Play this instead! I received the album Third Stage from my sister for Christmas in 1985, and Can't Cha Say quickly became one of my favorites. I snatched it off iTunes when I was given a couple of free songs as a gift, and it is still as bombastically overwrought with emotion as I remember. Awesome! cries my teenaged heart.


Cold As Ice, Foreigner - One of those bands you just don't know how they became so big, and when they went soft in the 80s, they simply became unbearable. The lineup has included so many people and changed so many times, I may have been part of the band at one point.

Play this instead! Thomas Dolby played keyboards on Foreigner 4, and he gets lumped into another one of those limiting genres, 80s new wave. Let's take Europa and the Pirate Twins out for a spin.


Tom Sawyer, Rush - Yikes, we are in sacrificial lamb territory now. The band most beloved by my husband, even he, at the last go-around on the Clockwork Angels tour said, "I don't need to hear this song ever again."

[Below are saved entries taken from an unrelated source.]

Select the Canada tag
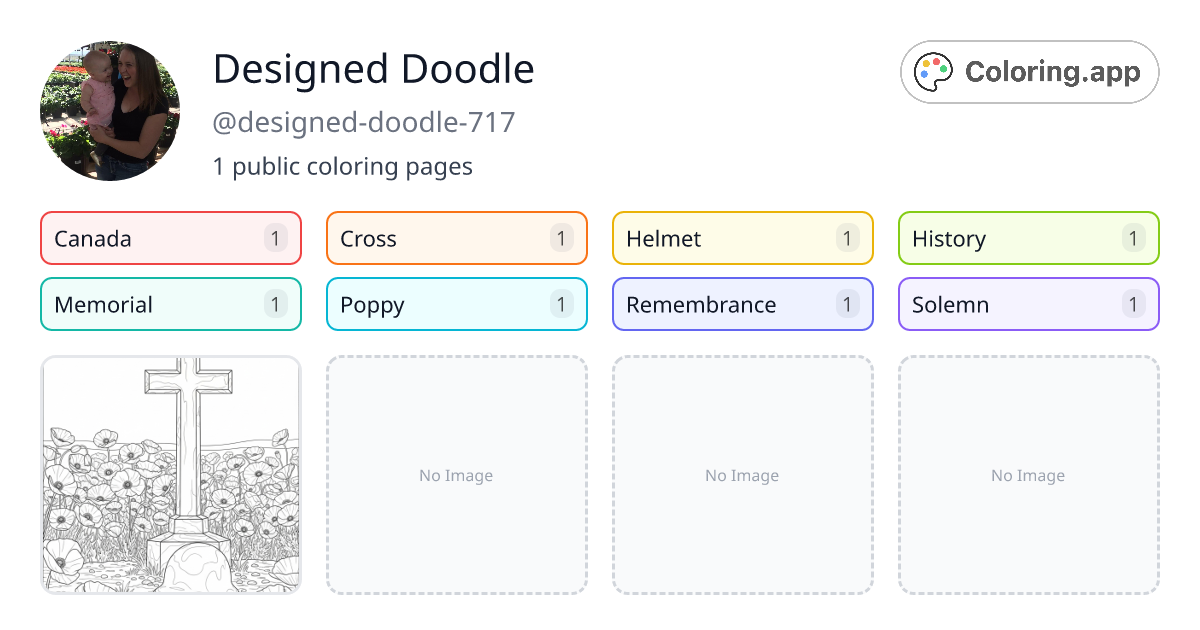 (170, 238)
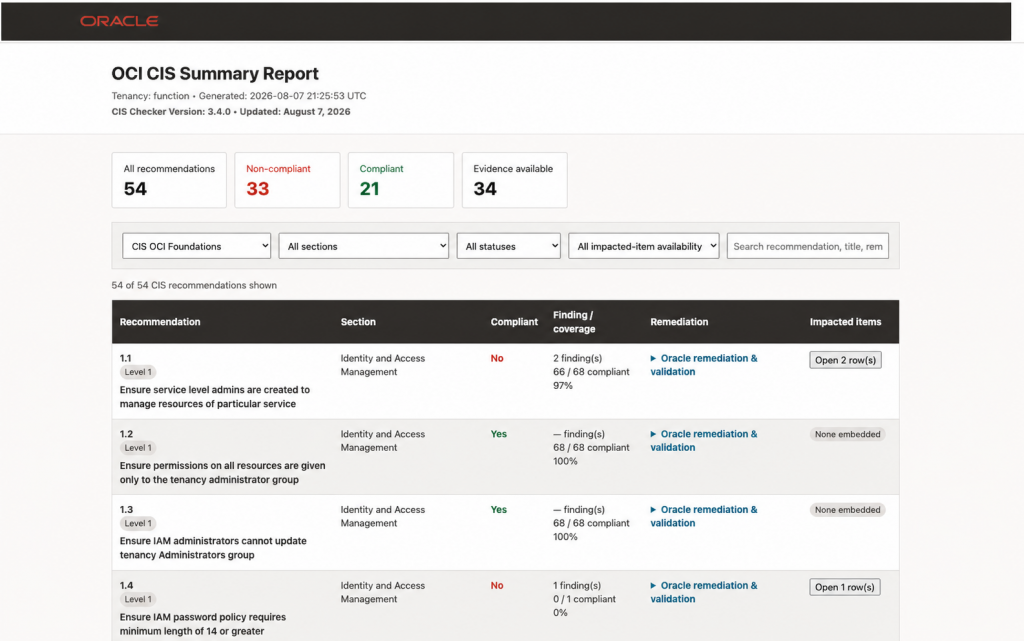Screen dimensions: 1024x641
Task: Open the All sections dropdown
Action: 364,246
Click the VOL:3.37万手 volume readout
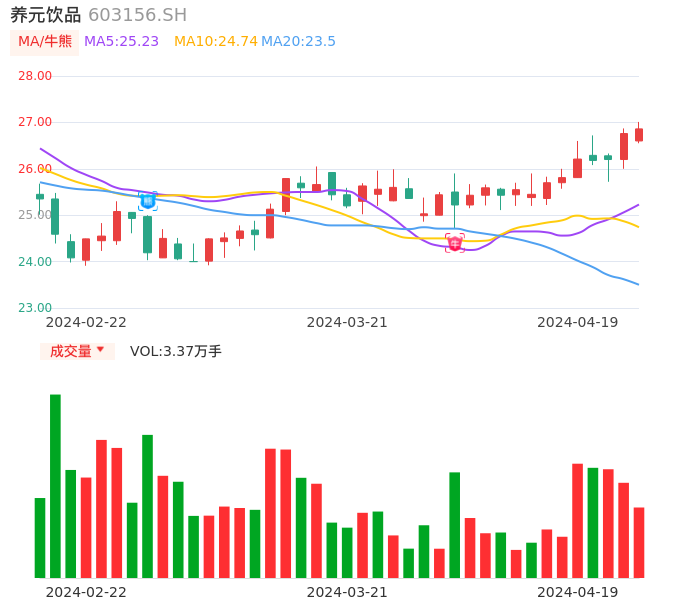Viewport: 686px width, 606px height. pos(176,351)

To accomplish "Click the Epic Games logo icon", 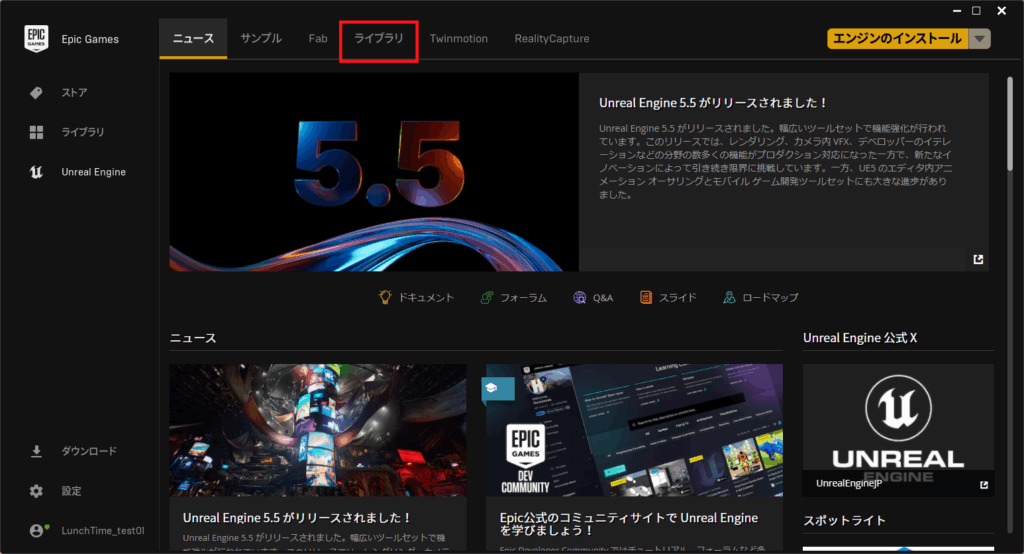I will pyautogui.click(x=36, y=39).
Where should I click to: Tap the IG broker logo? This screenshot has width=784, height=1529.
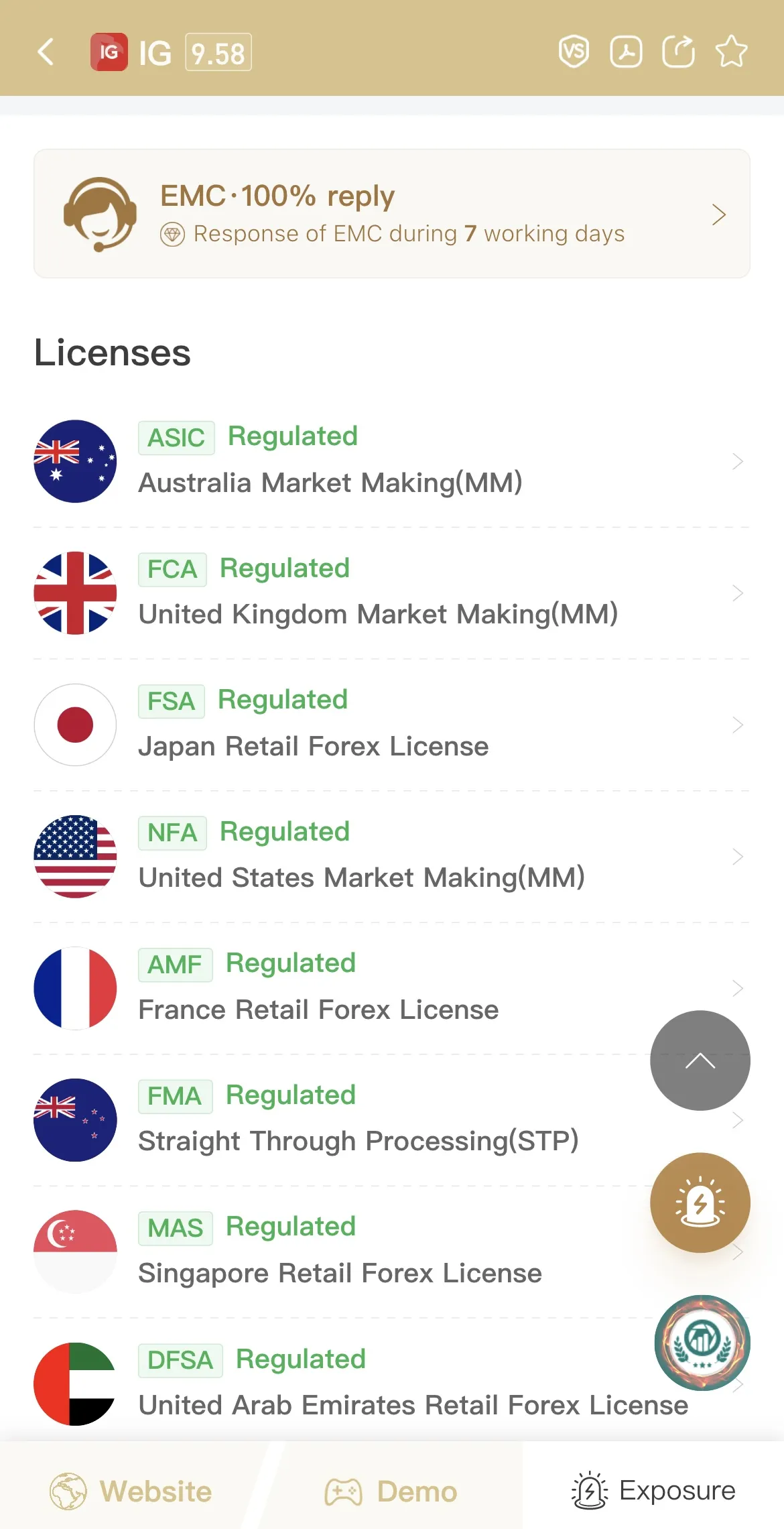tap(109, 52)
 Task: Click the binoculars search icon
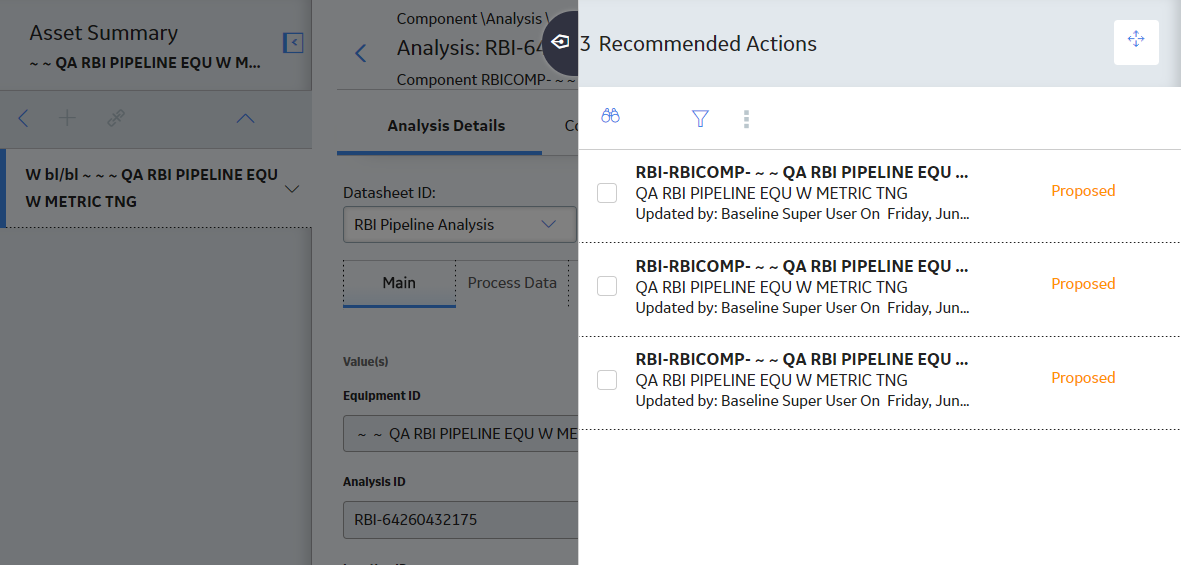(x=610, y=116)
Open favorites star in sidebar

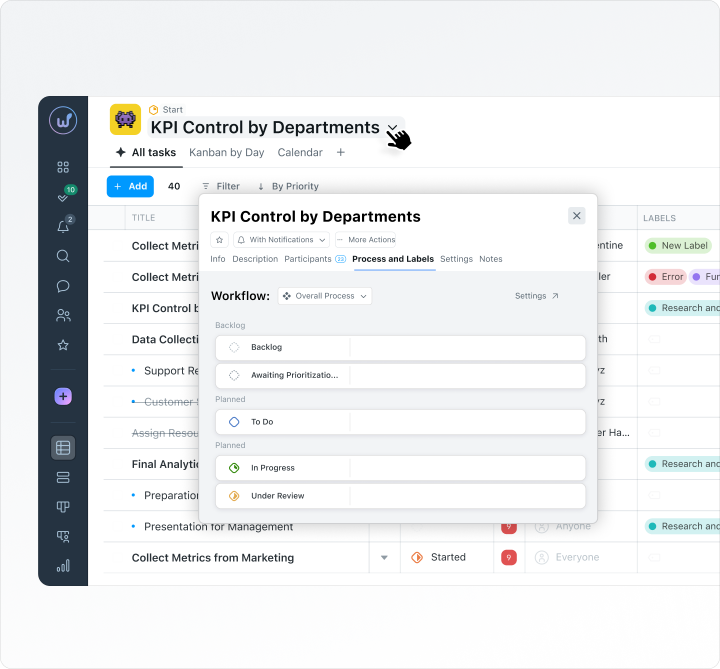[63, 345]
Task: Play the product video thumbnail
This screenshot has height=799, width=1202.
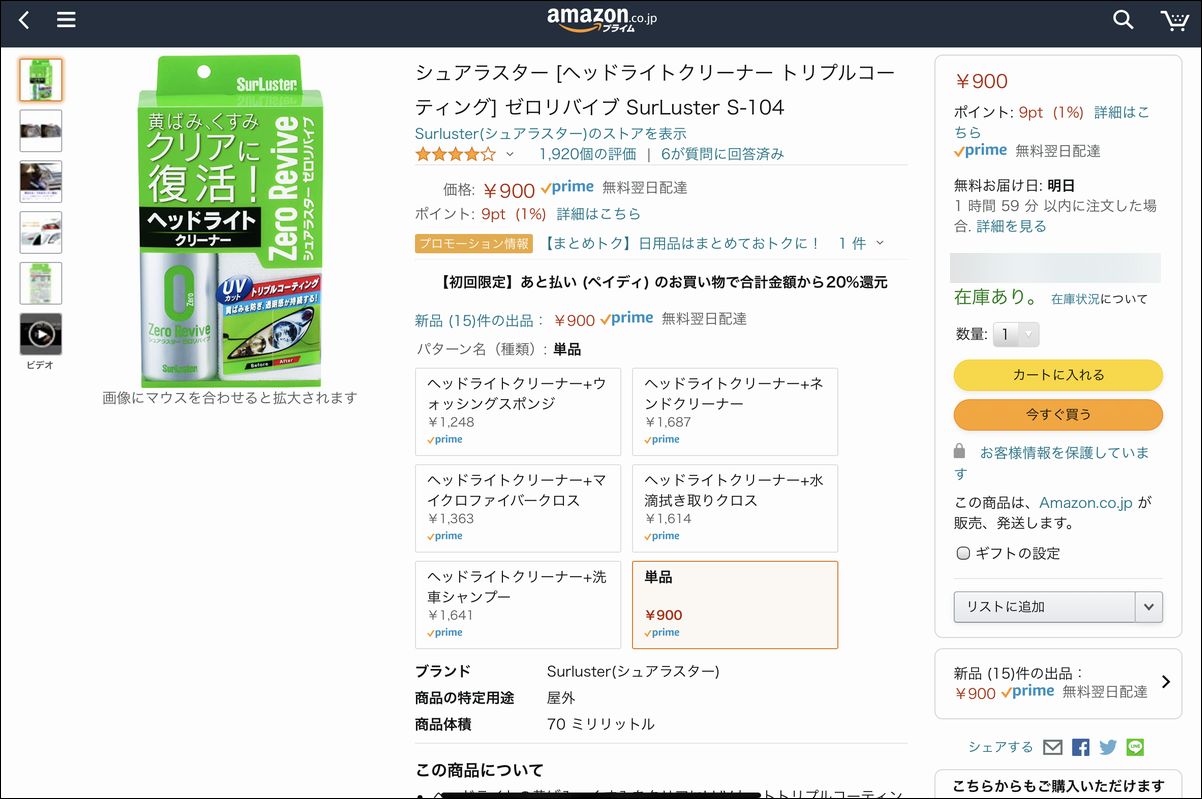Action: [x=40, y=333]
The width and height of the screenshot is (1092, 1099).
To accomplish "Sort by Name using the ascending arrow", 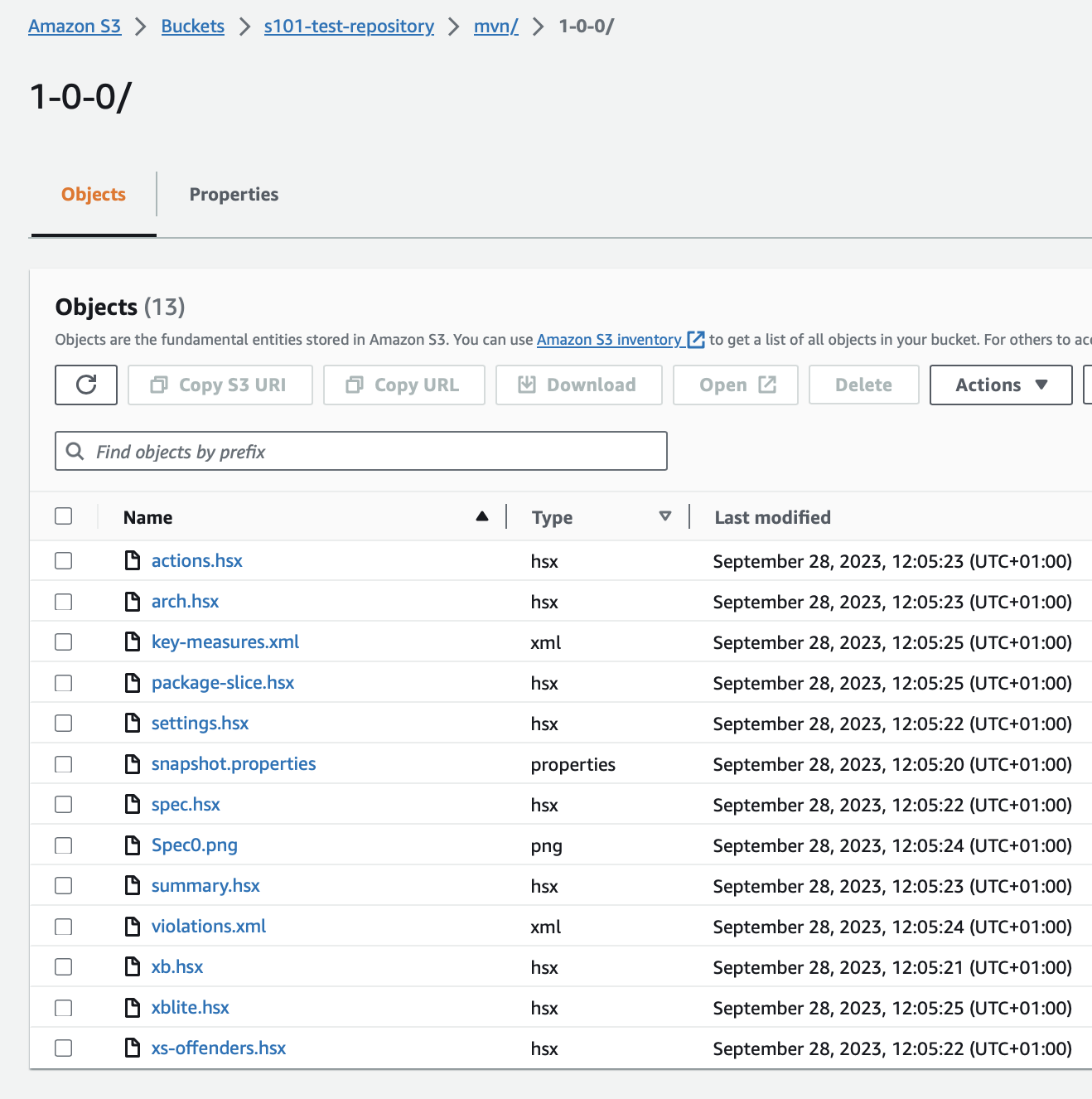I will [x=482, y=516].
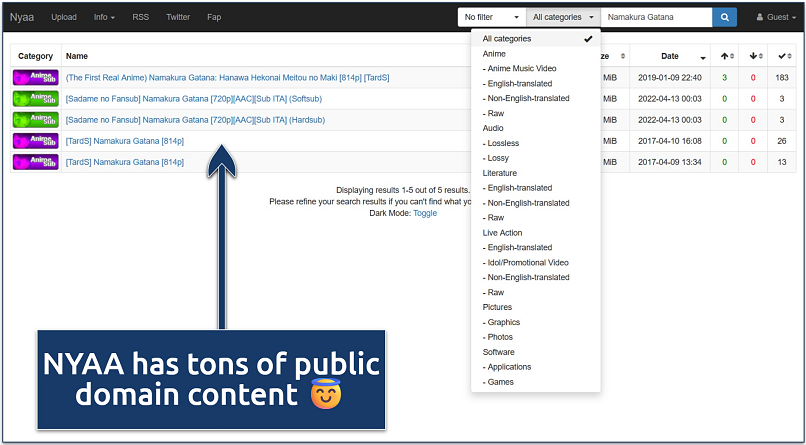Pick the Games software category
This screenshot has height=445, width=806.
(x=503, y=382)
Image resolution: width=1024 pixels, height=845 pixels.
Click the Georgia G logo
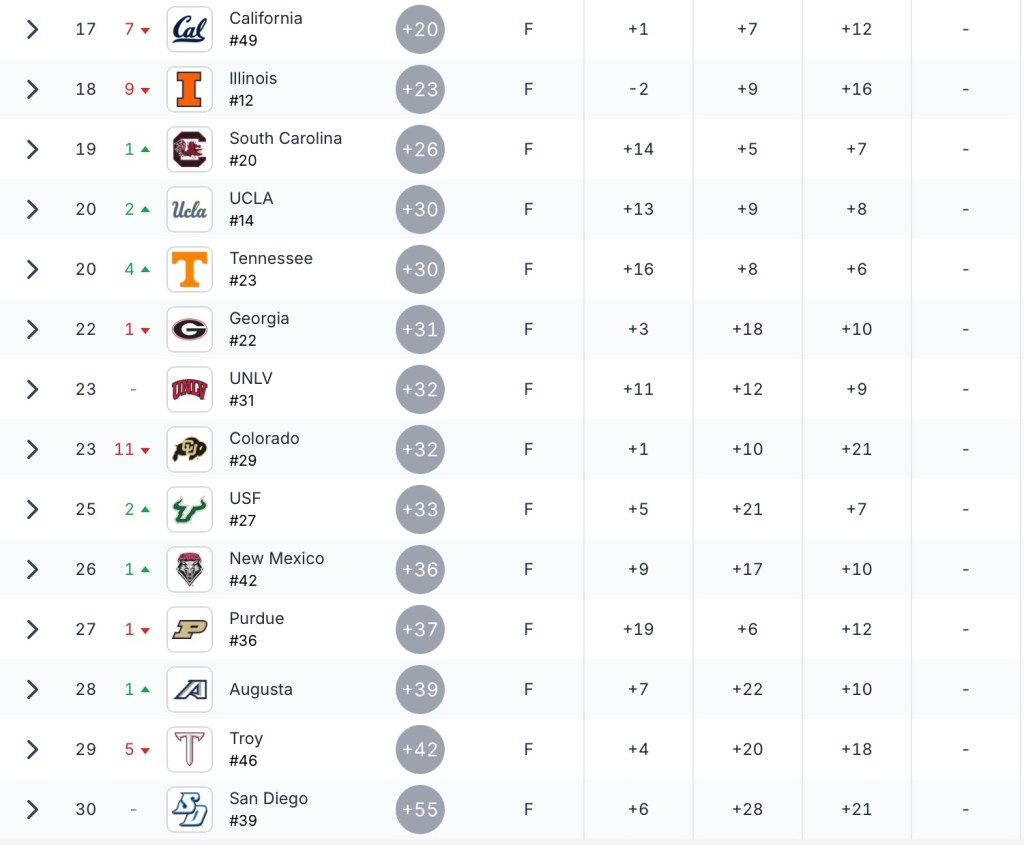189,329
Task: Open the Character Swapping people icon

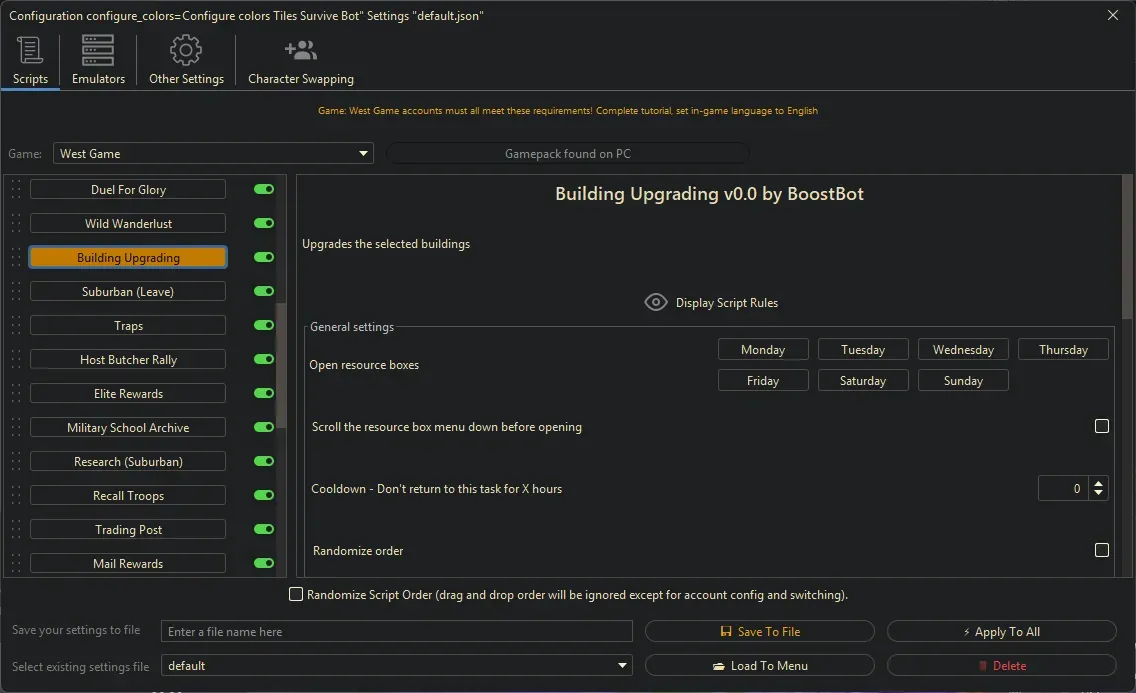Action: (300, 50)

Play this instead! I really think their work from the 90s to now is amazing, and anyone who stopped listening after Power Windows is in for a pleasant surprise. Play BU2B from Clockwork Angels!


Come Together, The Beatles - Mama's band takes a hit this time. Oh how I love Abbey Road, but oh how tiring it is sometimes to hear the bass line day after day. Yeah, I get it, one and one and one is three...

Play this instead! DJ needs a bathroom break? Mama needs a Beatles symphony. Play the medley from the vinyl's side 2, starting with You Never Give Me Your Money and ending with The End, skipping Her Majesty, the not so secret "hidden track." I was once late for work because Uncle Buck played this on his From the Basement show.